_Document section_
That’s something I’ve thought about a lot, too. I take those same notes, mostly in my phone, and I constantly question their significance. Are they worth writing about? Will anyone care about my story? Before all of his family tragedy, Eggers was just a guy. He didn’t choose to experience trauma—it overtook him and it changed the course of his life. 22 has come and gone for me, and I’ve experienced light trauma at worst. I’m lucky. I have a choice. But I still haven’t opened that window on the sunny day, because I’ve allowed myself to believe that enough light is shining in without going through the effort of getting up and heaving it open. Eggers is actively inspiring me to write my own story, even if it undoubtedly pales in comparison to his.
Another reason why he inspires me is because he spent his 20s exactly where I spent mine. Roughly the same age range, too. At 22, I was 4 years into my stint in the Bay Area, and ready for a change of scenery from the shitty Berkeley apartments I’d been hopping around. I spent the next 4 in San Francisco, and one after that in Oakland. I didn’t have a little brother in tow, but I did always have some intangible force holding me back from truly enjoying the place. Eggers says something about the landlord for his workspace on p. 169 that I think applies to much of my nine years there: “But it’s not like anyone here, in San Francisco, in this building, is going to tell you you’re wasting your time.”
Pulling that quote out might make me sound ungrateful. I’m not. Without San Francisco, I wouldn’t have any friends, really. Maybe one or two. The Bay Area made the list of people I care about frustratingly long. But it also is, and always will be, the backdrop to a time that I wish I could do over. Dave and Toph [spoiler alert] leave the Bay at the end of the book, and I completely understand why. It’s the same reason why I left, too. As long as you’re surrounded by reminders of your past, you’ll never be able to create a future for yourself. Even though D & T used Berkeley and San Francisco to escape the pain of their parents’ deaths, the Bay was riddled with memories of their adolescence and emerging adulthood. There’s pain there, too.
I’m going back to the Bay for the first time since January in August, and I’m trying to come up with a list of things I want to do. Dave had a similar experience (p. 359) when he returned home to Chicago for a few days, a while after his parents passed:
The idea, I suppose, is the emotional equivalent of a drug binge, the tossing together of as much disparate and presumably incompatible stimuli as possible, in a short span, five days, together constituting a sort of socio-familial archaeological bender, to see what comes of it, how much can be dredged up, brought back, remembered, exploited, excused, pitied, made known, made permanent.
So far my list is 0 items long. The list of people, though, is long and possibly unmanageable. And I have no doubt that there will be a multitude of memories dredged up, reminding me why I left, convincing me to stay, implying that I made a mistake moving. But I’m comforted knowing that Eggers voiced his conflicted thoughts about this experience and wrote the best blueprint imaginable for experiencing it, which is to say, there is no blueprint. And, go figure, he ended up back in San Francisco. I’m not saying I will, too, but after reading AHWOSG and after being away from it for 6 months, I sure do miss it. Whatever “it” is.

_Given task 1_
From the essay about Eggers and the Bay Area, pull out the passage that begins with the words containing "Pulling that quote" and ends with "pain there, too.", copying it word for word.
_Given task 2_
How many lines of the records include the string "sidebar"? Reply with only the number.
The essay above has no connection to the records that come after it.

_Recorded data_
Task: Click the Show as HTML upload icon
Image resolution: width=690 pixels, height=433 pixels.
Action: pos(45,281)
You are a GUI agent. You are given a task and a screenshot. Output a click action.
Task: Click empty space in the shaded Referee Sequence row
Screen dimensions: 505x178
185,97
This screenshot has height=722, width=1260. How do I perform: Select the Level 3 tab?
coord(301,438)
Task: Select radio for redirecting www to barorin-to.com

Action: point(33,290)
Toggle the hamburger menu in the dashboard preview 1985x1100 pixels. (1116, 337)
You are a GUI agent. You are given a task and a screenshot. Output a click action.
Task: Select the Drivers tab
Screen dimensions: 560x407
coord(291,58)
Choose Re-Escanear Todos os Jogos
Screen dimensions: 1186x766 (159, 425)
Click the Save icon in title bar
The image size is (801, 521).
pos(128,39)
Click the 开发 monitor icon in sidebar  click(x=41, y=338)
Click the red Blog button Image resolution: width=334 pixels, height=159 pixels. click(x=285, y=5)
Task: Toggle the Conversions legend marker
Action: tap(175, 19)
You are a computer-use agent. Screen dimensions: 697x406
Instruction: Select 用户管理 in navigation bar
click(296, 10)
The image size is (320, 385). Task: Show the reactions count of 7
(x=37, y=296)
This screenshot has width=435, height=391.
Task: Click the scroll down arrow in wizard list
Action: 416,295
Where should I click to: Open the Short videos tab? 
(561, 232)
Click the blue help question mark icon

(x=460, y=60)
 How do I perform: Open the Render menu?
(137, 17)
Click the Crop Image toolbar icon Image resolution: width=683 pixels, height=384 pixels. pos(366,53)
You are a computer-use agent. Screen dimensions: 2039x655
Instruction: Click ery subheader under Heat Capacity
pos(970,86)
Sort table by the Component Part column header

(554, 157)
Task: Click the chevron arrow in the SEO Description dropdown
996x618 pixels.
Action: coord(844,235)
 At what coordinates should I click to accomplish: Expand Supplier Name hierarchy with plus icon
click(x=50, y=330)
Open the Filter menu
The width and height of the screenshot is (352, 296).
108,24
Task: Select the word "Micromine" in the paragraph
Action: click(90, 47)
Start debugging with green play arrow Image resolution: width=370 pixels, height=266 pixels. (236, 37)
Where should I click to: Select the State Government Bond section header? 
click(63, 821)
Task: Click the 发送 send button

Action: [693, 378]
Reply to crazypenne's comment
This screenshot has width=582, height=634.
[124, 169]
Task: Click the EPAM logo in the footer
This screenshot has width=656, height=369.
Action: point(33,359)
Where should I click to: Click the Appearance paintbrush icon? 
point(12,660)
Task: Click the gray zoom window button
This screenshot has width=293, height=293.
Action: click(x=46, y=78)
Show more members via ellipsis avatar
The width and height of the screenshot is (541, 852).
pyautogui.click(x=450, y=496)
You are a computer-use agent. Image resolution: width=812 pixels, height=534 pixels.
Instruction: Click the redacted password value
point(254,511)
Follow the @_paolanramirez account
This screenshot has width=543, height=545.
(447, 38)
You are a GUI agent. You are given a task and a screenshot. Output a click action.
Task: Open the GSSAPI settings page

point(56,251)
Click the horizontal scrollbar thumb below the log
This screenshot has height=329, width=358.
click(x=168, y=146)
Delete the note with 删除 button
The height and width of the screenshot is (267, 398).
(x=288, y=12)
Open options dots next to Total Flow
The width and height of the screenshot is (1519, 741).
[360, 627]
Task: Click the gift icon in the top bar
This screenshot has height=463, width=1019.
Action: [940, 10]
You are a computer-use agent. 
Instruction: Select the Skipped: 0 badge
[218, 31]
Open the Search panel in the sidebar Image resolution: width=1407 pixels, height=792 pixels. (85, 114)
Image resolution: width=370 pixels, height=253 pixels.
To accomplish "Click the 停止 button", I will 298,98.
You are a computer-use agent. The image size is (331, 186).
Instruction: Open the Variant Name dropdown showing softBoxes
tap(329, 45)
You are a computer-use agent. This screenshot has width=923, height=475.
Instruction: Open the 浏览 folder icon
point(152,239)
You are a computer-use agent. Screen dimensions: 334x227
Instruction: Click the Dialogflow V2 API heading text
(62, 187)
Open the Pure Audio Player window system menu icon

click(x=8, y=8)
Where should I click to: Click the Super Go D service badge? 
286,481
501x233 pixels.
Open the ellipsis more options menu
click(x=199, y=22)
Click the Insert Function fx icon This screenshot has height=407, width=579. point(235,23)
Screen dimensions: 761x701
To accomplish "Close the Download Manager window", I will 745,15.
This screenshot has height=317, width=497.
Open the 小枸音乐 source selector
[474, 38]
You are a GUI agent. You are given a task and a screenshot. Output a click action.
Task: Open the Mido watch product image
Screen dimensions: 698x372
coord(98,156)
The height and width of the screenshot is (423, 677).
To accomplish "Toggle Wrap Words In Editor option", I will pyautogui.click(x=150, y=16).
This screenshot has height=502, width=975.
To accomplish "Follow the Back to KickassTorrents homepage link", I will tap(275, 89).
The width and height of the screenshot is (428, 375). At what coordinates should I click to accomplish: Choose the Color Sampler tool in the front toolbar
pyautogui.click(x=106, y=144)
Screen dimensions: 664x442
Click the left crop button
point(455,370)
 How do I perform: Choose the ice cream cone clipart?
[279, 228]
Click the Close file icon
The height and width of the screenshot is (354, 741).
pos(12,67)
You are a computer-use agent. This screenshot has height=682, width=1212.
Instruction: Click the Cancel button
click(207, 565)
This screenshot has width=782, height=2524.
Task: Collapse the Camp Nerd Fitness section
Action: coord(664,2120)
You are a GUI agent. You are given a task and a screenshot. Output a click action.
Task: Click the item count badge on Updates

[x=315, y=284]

_Exercise solution 1_
Pulling that quote out might make me sound ungrateful. I’m not. Without San Francisco, I wouldn’t have any friends, really. Maybe one or two. The Bay Area made the list of people I care about frustratingly long. But it also is, and always will be, the backdrop to a time that I wish I could do over. Dave and Toph [spoiler alert] leave the Bay at the end of the book, and I completely understand why. It’s the same reason why I left, too. As long as you’re surrounded by reminders of your past, you’ll never be able to create a future for yourself. Even though D & T used Berkeley and San Francisco to escape the pain of their parents’ deaths, the Bay was riddled with memories of their adolescence and emerging adulthood. There’s pain there, too.

_Exercise solution 2_
2